Une heure de meeting… et une heure de séance selfies. À la sortie du palais des Congrès de Royan, des dizaines de personnes, dont de nombreux jeunes, attendent, impatients, de pouvoir se prendre en photo avec leur idole au physique de gendre idéal.

«Il est jeune, ambitieux, proche de nous. La personne qu’il nous faut», s’enthousiasme Louis Vergnaud, 23 ans. «Pour les jeunes, il est l’avenir de la France. Notre sauveur», poursuit le jeune homme.

Faire oublier Le Pen

L’image et la biographie de Jordan Bardella — né dans une famille d’origine italienne et élevé par sa mère dans une banlieue parisienne modeste — sont soignées, modelées pour faire oublier la figure fondatrice du parti créé en 1972, le vieux tribun Jean-Marie Le Pen, réputé pour ses saillies antisémites et racistes.

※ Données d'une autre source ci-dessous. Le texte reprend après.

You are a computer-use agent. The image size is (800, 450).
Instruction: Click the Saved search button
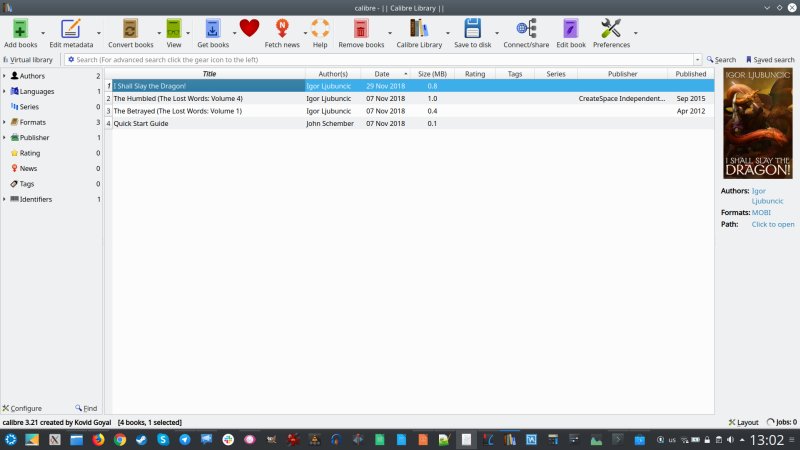[770, 60]
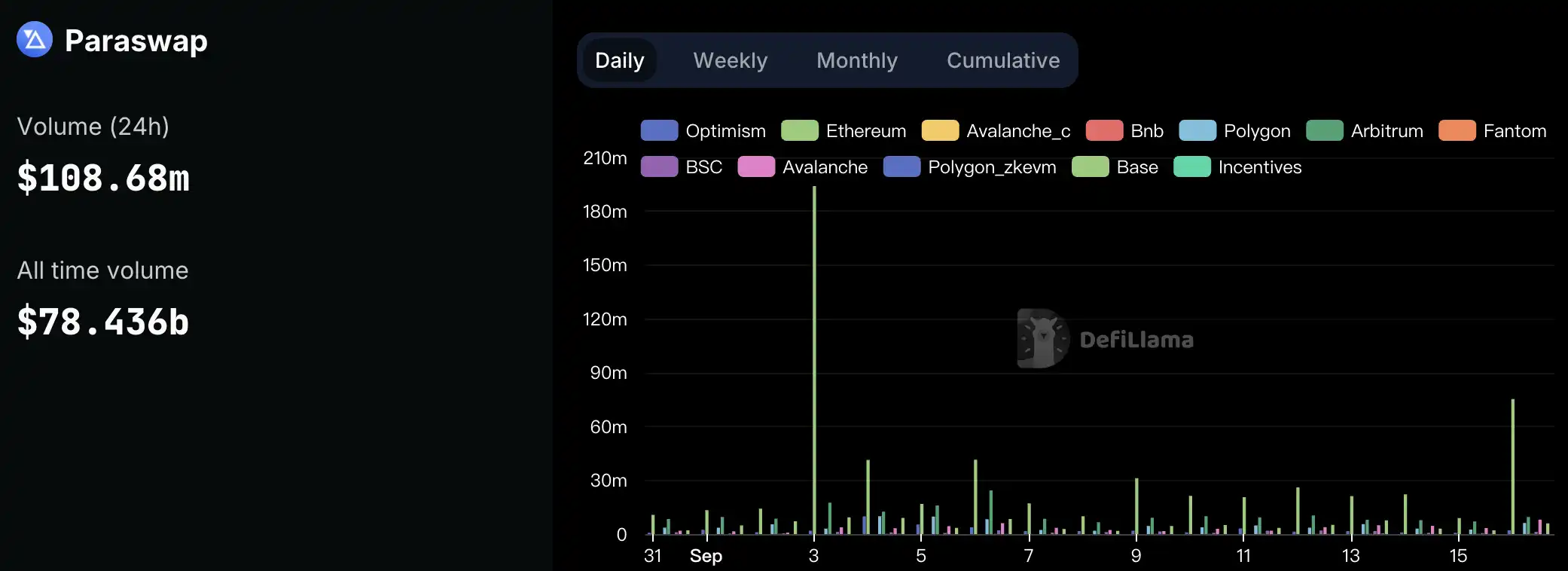
Task: Click the Paraswap title text
Action: (x=136, y=41)
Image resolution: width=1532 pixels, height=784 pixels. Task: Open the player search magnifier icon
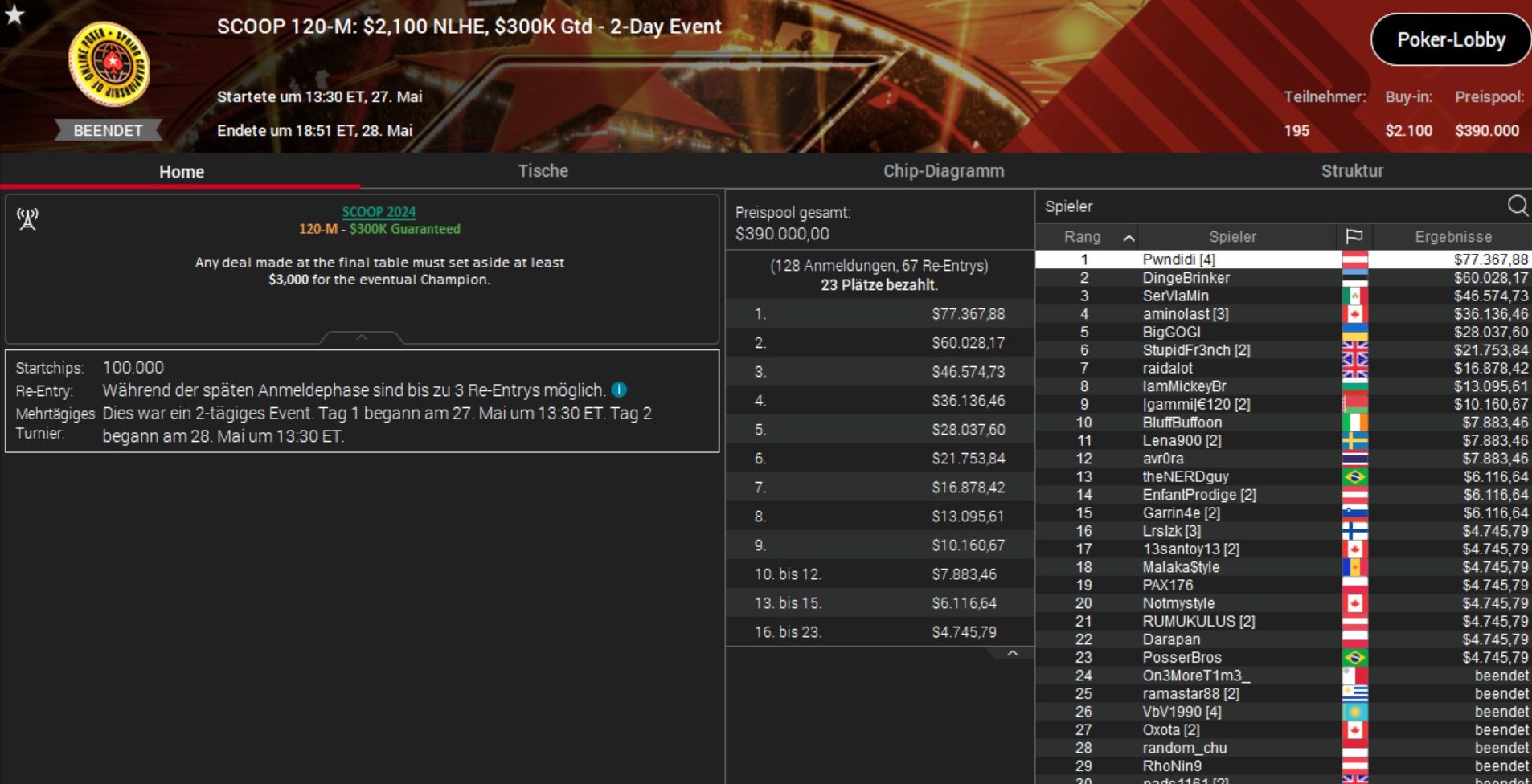1518,206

Sa fille Marine, qui a pris la tête du parti en 2011, mène depuis une stratégie de dédiabolisation payante : elle est arrivée deux fois deuxième aux présidentielles de 2017 et 2022 derrière Emmanuel Macron, et son parti a obtenu un nombre historique de 89 députés aux législatives de 2022.

« Si Jordan Bardella a un atout en plus par rapport à Marine Le Pen, c’est qu’il ne s’appelle pas Le Pen tout simplement », constate le politologue Mathieu Gallard. © EPA-EFE/Guillaume Horcajuelo]

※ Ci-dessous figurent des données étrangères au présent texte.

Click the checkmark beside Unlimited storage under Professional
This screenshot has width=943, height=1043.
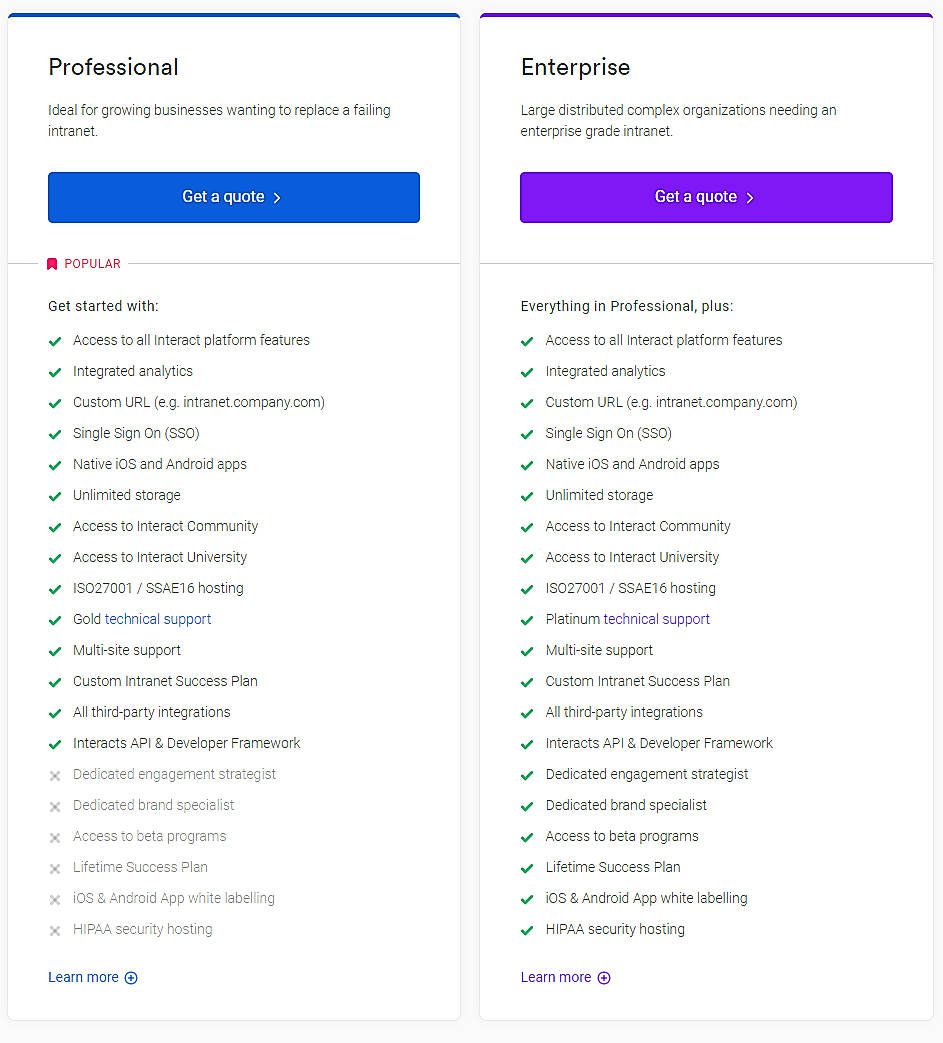tap(55, 495)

Jordan Bardella préside le RN depuis 2021, mais Marine Le Pen reste la leader de facto de l’extrême droite française.

« Si Jordan Bardella a un atout en plus par rapport à Marine Le Pen, c’est qu’il ne s’appelle pas Le Pen tout simplement », constate le politologue Mathieu Gallard.

Ce que confirme Agnès, une sexagénaire venue assister au meeting de Royan : «J’aime bien la personnalité de Jordan Bardella. Il incarne une jeunesse, alors que je n’ai jamais voté pour un ou une Le Pen. Il y a un renouvellement et c’est très bien», dit cette femme qui préfère ne pas donner son nom de famille.

Parti « normal »

Les quelque 1 300 personnes venues assister au meeting de M. Bardella composent un échantillon de l’électorat de plus en plus divers du Rassemblement national : des hommes et femmes d’âge moyen, de nombreux jeunes, quelques personnes âgées, des personnes habillées en chemisette ou en costume.

La musique qui sort des haut-parleurs avant le début du meeting semble illustrer la volonté de fédérer ce public divers : les stars internationales Mika, Céline Dion ou Katy Perry côtoient les Français Jean-Jacques Goldman, Indochine ou Jul.

Au-delà de la jeunesse de sa tête de liste, la progression du RN s’explique par une conjonction de facteurs, selon M. Gallard.

Même si une majorité de Français considèrent encore ce parti comme «autoritaire» et «raciste», il est «désormais clairement perçu comme étant le parti principal d’opposition à Emmanuel Macron et à son gouvernement», et comme un «parti d’opposition normal» proche de leurs préoccupations : pouvoir d’achat, immigration, insécurité, détaille-t-il.

«De plus en plus, on a l’impression que le parti repoussoir, vraiment celui dont on ne veut pour rien au monde, c’est la France insoumise (LFI)», le parti de la gauche radicale de Jean-Luc Mélenchon, constate le politologue.

La popularité de M. Bardella pourrait-elle faire de l’ombre à Marine Le Pen ?

«À ce stade, ils sont à peu près au même niveau de popularité, il n’y a pas eu encore de sondage qui montrerait que Jordan Bardella ferait mieux que Marine Le Pen en 2027», année de la prochaine présidentielle, répond M. Gallard.

« Mais je pense que Marine Le Pen tient très bien le parti, et que Jordan Bardella le sait. Je pense que ça sera quand même très compliqué pour lui s’il décide de l’affronter », conclut-il.